They’re both fiddling with the buttons and twisting the jobs, the novelty of it perhaps the most fascinating. They are silent, more reverent than if they are on hallowed ground.
“I’ve got some pliers and a screwdriver if you wanna –,”
Perhaps it was the witchcraft of the sisterhood.
Perhaps they had managed to work out some secret code.
Perhaps they were just lucky.
The radio lights up and the tear of a trumpet whines out of the speakers. Their yelp of delight is muffled beneath the white-hot music of a jazz band.
Joel watches with what can only be considered bemusement as the girls leap to their feet and start dancing like no one had ever taught them about rhythm.
The sofa squeaks, the cushion under your butt tilting up, as he sits down next to you.
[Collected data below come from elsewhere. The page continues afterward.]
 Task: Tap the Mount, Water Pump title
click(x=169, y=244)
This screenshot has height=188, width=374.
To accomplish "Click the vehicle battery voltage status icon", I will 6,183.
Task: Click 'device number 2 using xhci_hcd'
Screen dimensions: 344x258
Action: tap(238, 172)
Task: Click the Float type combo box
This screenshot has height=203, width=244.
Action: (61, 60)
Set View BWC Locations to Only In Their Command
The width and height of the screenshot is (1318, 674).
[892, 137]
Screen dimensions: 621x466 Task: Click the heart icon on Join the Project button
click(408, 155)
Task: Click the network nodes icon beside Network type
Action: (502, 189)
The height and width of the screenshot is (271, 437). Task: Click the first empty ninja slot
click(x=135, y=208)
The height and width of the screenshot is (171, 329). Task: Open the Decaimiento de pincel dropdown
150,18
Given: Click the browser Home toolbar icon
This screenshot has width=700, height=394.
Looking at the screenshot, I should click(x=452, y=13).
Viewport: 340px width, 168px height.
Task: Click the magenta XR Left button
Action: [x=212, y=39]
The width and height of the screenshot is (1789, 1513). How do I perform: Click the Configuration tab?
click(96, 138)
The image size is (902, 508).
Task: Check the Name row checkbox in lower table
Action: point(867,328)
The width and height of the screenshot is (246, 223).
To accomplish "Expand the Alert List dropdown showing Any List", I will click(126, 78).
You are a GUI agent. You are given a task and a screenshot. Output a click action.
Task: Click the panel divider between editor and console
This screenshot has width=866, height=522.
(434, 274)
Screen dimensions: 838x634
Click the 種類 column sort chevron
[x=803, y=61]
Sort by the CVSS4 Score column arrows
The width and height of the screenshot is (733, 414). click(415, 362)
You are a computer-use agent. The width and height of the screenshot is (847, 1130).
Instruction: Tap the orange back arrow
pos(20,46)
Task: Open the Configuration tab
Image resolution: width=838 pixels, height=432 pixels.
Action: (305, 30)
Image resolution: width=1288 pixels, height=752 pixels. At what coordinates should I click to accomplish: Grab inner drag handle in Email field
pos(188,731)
“Not likely to win any competitions any time soon,” he mutters quietly, presumably to you, as you both watch Ellie’s jerky knees and Sarah’s dizzying twirls. You sit, hands in your lap, perched on the edge of the cushion, while he leans into the sofa, arms back in place over his chest. With the way you are positioned towards the radio and him facing straight on, your knees almost touch.
You wonder if he’s as aware of that chance as you are.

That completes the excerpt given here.